Coaching high school in Copperas Cove, Texas, Mumme borrowed from the Brigham Young offense and threw the ball all over the field. He first met Leach on the BYU practice sideline.

At Iowa Wesleyan, Mumme said, Leach was “O-line coach, recruiter, equipment manager and taught business law at night. We paid him $12,000 a year. We had a ball of fun.”

They instituted an offense that today lives at Tech, New Mexico State and two other schools where Mumme coached - Valdosta State and Southeastern Louisiana.

Let’s take the risk and try to explain this offense simply. You know how for almost half a century the Oakland Raiders have touted their vertical passing game? Texas Tech runs a horizontal passing game.

Wide splits by the linemen spread out the pass rush, giving the quarterback a precious extra fraction of a second. With four and sometimes even five wide receivers, usually running very short routes, the ball can be delivered quickly.

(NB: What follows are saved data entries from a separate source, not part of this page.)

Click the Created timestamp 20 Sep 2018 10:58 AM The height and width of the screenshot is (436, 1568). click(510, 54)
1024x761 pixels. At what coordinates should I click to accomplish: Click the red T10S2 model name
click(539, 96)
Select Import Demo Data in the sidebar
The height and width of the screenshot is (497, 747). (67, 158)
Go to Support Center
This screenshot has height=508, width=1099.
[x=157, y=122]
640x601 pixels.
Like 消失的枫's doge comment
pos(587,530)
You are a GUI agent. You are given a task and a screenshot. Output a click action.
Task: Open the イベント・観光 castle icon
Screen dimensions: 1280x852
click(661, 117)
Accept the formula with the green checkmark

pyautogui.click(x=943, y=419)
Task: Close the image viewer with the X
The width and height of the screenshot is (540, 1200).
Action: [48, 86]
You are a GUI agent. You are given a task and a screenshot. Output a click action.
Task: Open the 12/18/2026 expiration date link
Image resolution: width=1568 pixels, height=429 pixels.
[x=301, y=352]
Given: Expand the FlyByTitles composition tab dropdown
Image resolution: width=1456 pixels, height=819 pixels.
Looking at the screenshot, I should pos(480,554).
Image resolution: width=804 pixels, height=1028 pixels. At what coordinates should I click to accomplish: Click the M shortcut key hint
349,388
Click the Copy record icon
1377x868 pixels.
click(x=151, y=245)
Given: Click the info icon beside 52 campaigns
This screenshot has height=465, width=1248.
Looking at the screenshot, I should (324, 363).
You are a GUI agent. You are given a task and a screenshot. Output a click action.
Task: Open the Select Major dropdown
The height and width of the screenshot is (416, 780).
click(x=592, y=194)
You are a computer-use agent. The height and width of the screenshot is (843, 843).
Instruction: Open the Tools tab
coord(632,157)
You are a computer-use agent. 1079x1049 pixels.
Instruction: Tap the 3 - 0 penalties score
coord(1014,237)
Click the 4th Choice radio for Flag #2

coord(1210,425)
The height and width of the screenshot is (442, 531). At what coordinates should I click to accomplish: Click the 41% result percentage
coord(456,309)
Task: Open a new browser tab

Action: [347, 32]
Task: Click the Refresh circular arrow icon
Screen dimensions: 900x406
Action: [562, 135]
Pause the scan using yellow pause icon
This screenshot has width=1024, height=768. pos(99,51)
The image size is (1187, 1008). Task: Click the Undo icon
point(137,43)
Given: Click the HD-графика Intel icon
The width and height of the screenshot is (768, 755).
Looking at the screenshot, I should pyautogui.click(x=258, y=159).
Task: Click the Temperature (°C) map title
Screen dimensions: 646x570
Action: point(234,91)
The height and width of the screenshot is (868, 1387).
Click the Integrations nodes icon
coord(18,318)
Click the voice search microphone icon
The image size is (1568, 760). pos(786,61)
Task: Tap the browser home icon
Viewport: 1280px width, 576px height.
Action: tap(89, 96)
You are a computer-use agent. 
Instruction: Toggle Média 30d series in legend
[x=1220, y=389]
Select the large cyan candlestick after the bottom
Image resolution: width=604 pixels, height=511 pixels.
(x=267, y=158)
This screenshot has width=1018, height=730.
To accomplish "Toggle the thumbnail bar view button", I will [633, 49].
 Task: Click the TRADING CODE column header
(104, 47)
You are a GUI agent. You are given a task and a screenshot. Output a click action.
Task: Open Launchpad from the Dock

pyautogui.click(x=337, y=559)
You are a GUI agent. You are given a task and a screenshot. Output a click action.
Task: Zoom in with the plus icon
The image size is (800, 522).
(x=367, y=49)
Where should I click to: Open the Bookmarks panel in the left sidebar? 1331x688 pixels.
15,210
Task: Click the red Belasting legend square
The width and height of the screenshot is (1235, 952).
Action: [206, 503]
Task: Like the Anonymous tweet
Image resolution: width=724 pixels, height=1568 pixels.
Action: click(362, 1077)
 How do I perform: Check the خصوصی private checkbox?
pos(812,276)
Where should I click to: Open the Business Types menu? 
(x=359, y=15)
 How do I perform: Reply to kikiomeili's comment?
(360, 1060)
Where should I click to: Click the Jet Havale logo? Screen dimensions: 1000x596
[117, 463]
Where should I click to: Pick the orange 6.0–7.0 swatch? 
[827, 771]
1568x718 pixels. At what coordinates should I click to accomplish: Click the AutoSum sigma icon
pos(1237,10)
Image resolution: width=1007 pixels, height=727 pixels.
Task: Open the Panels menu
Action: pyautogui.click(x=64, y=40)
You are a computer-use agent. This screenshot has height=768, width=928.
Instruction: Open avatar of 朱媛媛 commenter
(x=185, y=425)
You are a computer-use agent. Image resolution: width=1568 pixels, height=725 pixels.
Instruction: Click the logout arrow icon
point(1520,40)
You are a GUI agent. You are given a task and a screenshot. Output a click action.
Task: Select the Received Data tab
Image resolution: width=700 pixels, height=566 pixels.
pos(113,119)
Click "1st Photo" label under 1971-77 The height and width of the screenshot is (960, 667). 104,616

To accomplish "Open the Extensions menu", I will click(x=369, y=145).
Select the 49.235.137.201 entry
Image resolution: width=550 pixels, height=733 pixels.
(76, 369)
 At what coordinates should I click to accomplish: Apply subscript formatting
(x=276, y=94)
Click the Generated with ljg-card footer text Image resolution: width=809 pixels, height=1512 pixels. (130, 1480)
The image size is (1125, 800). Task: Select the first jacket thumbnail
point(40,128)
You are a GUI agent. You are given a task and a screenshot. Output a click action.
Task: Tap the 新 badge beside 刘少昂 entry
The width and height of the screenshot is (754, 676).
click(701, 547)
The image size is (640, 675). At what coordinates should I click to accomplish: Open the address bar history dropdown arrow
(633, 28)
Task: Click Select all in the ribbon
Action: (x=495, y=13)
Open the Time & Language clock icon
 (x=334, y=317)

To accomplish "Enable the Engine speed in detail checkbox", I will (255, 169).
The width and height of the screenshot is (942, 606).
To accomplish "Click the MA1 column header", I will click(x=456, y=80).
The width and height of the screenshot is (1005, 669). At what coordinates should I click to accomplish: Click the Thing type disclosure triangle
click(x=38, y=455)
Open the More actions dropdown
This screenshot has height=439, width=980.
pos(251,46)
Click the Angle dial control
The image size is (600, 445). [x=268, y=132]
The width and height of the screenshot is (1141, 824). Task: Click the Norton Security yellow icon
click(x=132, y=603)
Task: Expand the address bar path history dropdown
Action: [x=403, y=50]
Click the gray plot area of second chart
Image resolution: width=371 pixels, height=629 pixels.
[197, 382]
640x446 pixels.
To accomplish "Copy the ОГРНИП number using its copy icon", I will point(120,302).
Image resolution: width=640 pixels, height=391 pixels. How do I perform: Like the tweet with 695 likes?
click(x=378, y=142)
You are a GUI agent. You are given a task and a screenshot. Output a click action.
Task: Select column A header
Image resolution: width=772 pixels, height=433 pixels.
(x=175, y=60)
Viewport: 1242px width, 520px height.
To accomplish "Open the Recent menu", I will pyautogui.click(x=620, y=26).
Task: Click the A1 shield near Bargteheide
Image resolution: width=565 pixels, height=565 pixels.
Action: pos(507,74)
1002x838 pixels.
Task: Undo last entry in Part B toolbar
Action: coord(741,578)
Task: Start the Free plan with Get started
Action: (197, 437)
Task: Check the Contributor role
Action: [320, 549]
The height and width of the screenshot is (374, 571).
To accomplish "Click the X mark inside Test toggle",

Find a quarterback who can quickly make the right decision play after play, which Leach consistently has, and it’s a hard offense to stop.

Tramel's story on Leach's offense really is worth reading in its entirety. Leach is the most innovative, interesing offensive mind in college football today.

At Long last, an offense emerges (Jenni Carlson, Daily Oklahoman)

Rhett Bomar and Malcolm Kelly show increasing signs of greatness. The offensive line continue to play musical chairs but managed to stabilized. Add Peterson and Wilson back into the mix, and the Sooners are playing some mighty fine ball.

Credit Long and his staff for not being short-sighted and looking for a quick fix, for building with the ultimate outcome in mind and doing it right.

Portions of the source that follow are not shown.